* Working data
::::::

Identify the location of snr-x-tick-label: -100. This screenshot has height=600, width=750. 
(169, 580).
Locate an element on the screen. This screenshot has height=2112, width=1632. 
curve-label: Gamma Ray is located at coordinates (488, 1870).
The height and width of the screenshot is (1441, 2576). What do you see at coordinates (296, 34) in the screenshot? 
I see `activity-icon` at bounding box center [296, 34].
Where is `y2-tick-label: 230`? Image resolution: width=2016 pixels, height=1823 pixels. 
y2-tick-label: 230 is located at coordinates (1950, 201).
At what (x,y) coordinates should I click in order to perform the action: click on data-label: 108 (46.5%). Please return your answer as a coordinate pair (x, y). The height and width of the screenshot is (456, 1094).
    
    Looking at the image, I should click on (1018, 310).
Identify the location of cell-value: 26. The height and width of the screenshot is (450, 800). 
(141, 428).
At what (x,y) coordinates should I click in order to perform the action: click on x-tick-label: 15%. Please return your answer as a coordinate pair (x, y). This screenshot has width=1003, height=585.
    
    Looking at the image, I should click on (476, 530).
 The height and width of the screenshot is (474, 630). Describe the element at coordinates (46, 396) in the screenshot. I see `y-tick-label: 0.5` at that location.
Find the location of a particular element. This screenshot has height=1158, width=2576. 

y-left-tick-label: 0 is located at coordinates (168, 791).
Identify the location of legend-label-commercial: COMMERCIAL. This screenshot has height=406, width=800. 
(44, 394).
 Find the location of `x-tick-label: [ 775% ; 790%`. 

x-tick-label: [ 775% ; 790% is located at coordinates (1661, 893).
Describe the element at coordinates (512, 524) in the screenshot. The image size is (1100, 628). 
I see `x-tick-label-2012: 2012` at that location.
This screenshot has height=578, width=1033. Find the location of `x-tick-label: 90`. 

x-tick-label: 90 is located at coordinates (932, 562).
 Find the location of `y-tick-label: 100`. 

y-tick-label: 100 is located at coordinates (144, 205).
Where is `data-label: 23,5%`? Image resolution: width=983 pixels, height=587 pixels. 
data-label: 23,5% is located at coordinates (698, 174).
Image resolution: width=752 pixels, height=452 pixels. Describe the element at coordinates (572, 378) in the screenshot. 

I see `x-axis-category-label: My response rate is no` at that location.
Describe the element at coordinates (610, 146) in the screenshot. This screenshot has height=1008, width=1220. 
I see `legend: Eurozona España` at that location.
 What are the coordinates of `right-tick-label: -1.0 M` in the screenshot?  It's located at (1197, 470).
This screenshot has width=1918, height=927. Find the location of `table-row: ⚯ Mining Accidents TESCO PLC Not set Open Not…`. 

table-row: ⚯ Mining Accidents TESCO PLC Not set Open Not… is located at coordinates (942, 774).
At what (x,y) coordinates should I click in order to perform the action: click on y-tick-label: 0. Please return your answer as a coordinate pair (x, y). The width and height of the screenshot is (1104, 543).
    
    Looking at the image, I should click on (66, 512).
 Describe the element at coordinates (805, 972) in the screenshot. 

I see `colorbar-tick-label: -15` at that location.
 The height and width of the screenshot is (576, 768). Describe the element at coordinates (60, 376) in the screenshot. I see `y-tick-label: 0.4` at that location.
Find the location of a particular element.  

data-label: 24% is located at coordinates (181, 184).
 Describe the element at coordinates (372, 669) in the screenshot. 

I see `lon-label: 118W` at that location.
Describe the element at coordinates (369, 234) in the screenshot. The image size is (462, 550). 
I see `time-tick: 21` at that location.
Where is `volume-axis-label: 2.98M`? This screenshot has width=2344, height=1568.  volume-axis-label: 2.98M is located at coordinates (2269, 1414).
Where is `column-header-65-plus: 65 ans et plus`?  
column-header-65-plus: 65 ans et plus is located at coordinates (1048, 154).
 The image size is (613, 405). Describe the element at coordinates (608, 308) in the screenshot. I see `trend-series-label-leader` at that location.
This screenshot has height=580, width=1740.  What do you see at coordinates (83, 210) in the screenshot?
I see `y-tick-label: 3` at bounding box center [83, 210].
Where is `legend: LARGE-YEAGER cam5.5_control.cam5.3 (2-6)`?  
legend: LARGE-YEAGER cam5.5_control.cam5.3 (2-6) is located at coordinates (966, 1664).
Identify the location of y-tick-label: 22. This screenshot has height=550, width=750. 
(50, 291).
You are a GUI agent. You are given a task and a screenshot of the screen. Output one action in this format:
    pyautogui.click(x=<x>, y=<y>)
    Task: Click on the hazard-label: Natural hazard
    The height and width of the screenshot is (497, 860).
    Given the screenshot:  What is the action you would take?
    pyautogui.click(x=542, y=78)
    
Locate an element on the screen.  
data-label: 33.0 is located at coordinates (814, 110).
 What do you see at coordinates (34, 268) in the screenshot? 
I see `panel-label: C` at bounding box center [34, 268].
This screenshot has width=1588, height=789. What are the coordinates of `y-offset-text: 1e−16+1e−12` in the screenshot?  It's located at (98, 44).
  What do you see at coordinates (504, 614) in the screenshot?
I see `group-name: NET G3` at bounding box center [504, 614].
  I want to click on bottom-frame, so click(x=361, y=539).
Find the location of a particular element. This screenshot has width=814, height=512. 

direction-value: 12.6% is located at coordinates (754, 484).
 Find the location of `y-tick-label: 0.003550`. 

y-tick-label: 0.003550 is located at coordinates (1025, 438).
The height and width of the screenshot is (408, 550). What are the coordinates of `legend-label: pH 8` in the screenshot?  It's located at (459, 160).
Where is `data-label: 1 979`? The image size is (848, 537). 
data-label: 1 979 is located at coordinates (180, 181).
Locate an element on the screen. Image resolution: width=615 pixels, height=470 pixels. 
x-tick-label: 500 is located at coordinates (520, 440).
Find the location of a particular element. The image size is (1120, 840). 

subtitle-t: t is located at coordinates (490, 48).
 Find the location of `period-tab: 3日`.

::::::

* Task directions
Rewrite everything in the listing from the line containing "This screenshot has width=1588, height=789." down to the line containing "x-tick-label: 500 is" as a numbered list, omitting blank lines.

* Answer for the task
1. This screenshot has width=1588, height=789. What are the coordinates of `y-offset-text: 1e−16+1e−12` in the screenshot?  It's located at (98, 44).
2.   What do you see at coordinates (504, 614) in the screenshot?
3. I see `group-name: NET G3` at bounding box center [504, 614].
4.   I want to click on bottom-frame, so click(x=361, y=539).
5. Find the location of a particular element. This screenshot has width=814, height=512. 
6. direction-value: 12.6% is located at coordinates (754, 484).
7.  Find the location of `y-tick-label: 0.003550`. 
8. y-tick-label: 0.003550 is located at coordinates (1025, 438).
9. The height and width of the screenshot is (408, 550). What are the coordinates of `legend-label: pH 8` in the screenshot?  It's located at (459, 160).
10. Where is `data-label: 1 979`? The image size is (848, 537). 
11. data-label: 1 979 is located at coordinates (180, 181).
12. Locate an element on the screen. Image resolution: width=615 pixels, height=470 pixels. 
13. x-tick-label: 500 is located at coordinates (520, 440).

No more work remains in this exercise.